Since I run incremental backups weekly to a second hard drive, I decided to keep only those images on my working hard drive that have been uploaded to my SlickPic website–deleting the rest. My challenge was how to determine which photos to identify for the mass deletion since I never flagged uploaded photos. Although they did appear in SlickPic collections, made possible by a Lightroom plug-in, and I could edit within these collections, these collections were not flaggable. Instead, I had to create several temporary collections to which I could copy the SlickPic collections. I could then delete all previously flagged photos in my library, then flag all the photos in the temporary collections. This done (over a period of four days), I then mass deleted all the unflagged photos. Now I have only 671 high quality photos on my working drive that are (or were) on my SlickPic gallery. Things now happen much more quickly when I’m working with my photos.

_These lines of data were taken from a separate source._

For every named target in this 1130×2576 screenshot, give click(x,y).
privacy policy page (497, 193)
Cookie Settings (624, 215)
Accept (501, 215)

The lesson I learned from this experience is to flag only those photos uploaded to SlickPic. This way, I have the future option of knowing what photos I might want to delete to save working disk space. I also learned to delete the worst of the worst photos before importing into my Lightroom library. This is especially important for bird photos, since I often have the shutter set for high-speed or continuous shooting. One outing can produce several hundred photos.
Perhaps you have been through this experience. If so, how do you manage your photos?